Cosmohedra

TL;DR

Cosmohedra introduce a new geometric object that unifies the combinatorics of the cosmological wavefunction for $\mathrm{Tr}(\phi^3)$ theory by blowing up associahedra into cosmohedra and organizing contributions via graph associahedra. The framework provides a canonical-form-based route to compute the wavefunction at tree level and extends to loop orders through loop cosmohedra and loop graph associahedra, with permuto-cosmohedra offering a simple, though larger, simple-polytope realization for extraction. It also connects to cosmological correlahedra, proposing a higher-dimensional geometry that captures full correlators by sandwiching cosmohedra and associahedra. The work outlines explicit 5–7 point and loop examples, characterizes facet factorization, and suggests directions toward a stringy formulation of cosmology and deeper relations to kinematic flow and surface-based pictures. Overall, cosmohedra provide a promising, self-contained geometric language for cosmological observables and their diagrammatic structure, with rich avenues for future exploration.

Abstract

It has been a long-standing challenge to find a geometric object underlying the cosmological wavefunction for Tr($φ^3$) theory, generalizing associahedra and surfacehedra for scattering amplitudes. In this note we describe a new class of polytopes -- "cosmohedra" -- that provide a natural solution to this problem. Cosmohedra are intimately related to associahedra, obtained by "blowing up" faces of the associahedron in a simple way, and we provide an explicit realization in terms of facet inequalities that further "shave" the facet inequalities of the associahedron. We also discuss a novel way for computing the wavefunction from cosmohedron geometry that extends the usual connection with polytope canonical forms. We illustrate cosmohedra with examples at tree-level and one loop; the close connection to surfacehedra suggests the generalization to all loop orders. We also briefly describe "cosmological correlahedra" for full correlators. We speculate on how the existence of cosmohedra might suggest a "stringy" formulation for the cosmological wavefunction/correlators, generalizing the way in which the Minkowski sum decomposition of associahedra naturally extend particle to string amplitudes.

Figures (19)

• Figure 1: Associahedron (left) and cosmohedron (right) at 6-points
• Figure 2: (Left) Triangulation of the $\vec{k}$$6$-gon and the respective dual cubic diagram. (Right) Russian doll on the momentum $6$-gon and respective tubing.

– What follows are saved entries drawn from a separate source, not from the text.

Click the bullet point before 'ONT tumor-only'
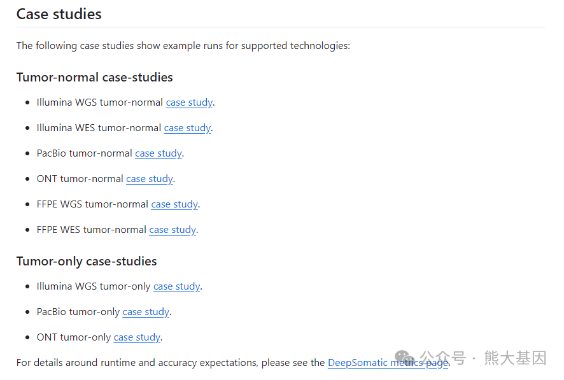point(27,337)
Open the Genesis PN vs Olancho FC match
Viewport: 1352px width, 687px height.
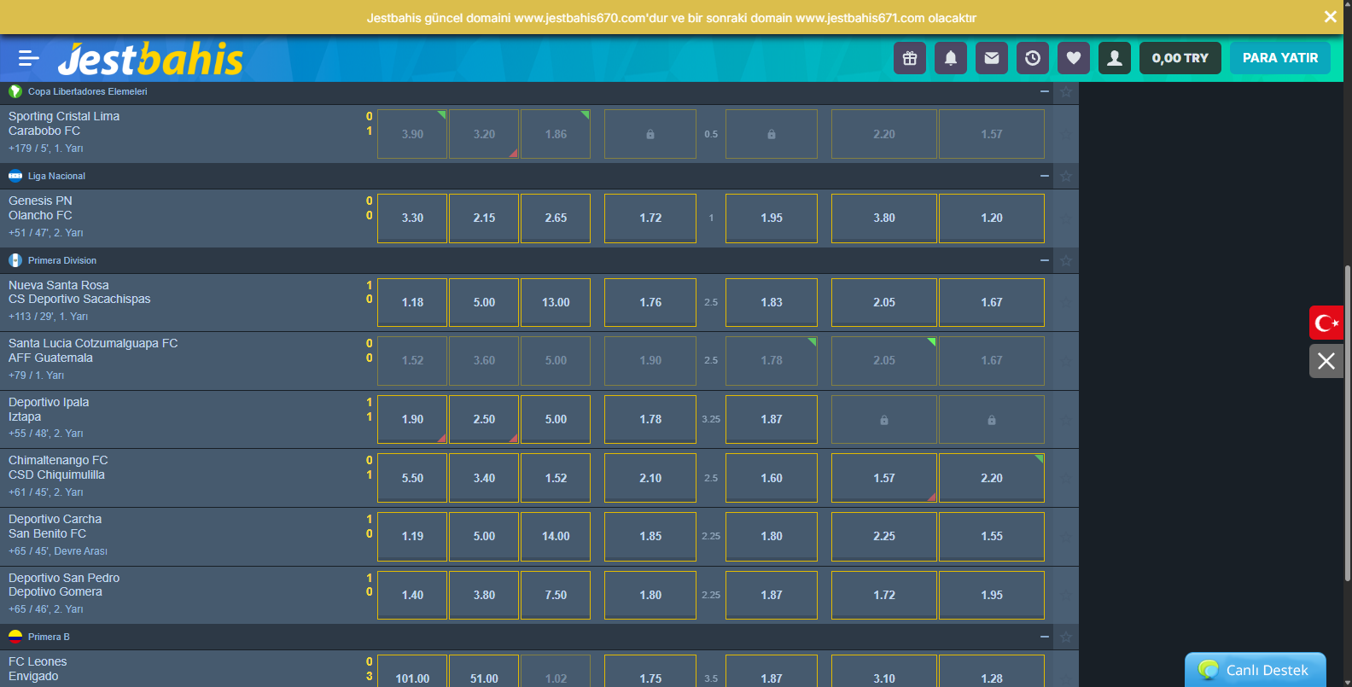[x=40, y=208]
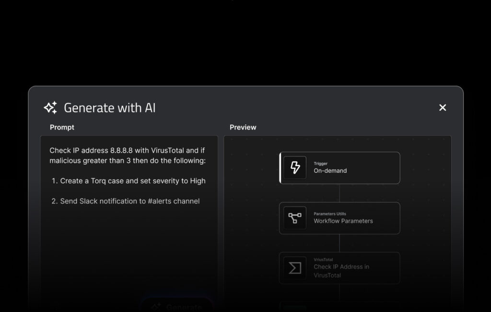Screen dimensions: 491x312
Task: Select the Check IP Address in VirusTotal step
Action: click(x=339, y=268)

Associated with each Russian doll, $\mathcal{R}$, a factor of 1 over the product of the perimeters of the subpolygons entering in $\mathcal{R}$. Any russian doll always contains the full polygon whose perimeter is the sum of the $|\vec{k}_i|$ which we call the total energy $E_t$.
• Figure 3: 5(left) and 6(right) point graph associahedron. When drawing the graph we omit the external legs to make manifest that for the purpose of the combinatorics of tubings what matters is the topology of the graph with just the internal edges.
• Figure 4: (Left) 7-point graph associahedra for triangulations from the cyclic classes $\{(1,3),(1,4),(4,6),(1,6)\},\, \{(1,3),(3,5),(1,5),(1,6)\}$. (Right) 7-point graph associahedra for triangulations from the cyclic classes $\{(1,3),(1,4),(1,5),(1,6)\},$$\{(1,3),(1,4),(1,5),(5,7)\},$$\{(1,3),(1,4),(4,7),(5,7)\},\, \{(1,3),(3,7),(3,6),(4,6)\}$.
• Figure 5: (Left) Associahedron (pentagon) and cosmohedron (decagon) at 5-points. (Right) $5$-point cosmohedron with respective labelling of facets in terms of relevant sub-polygons.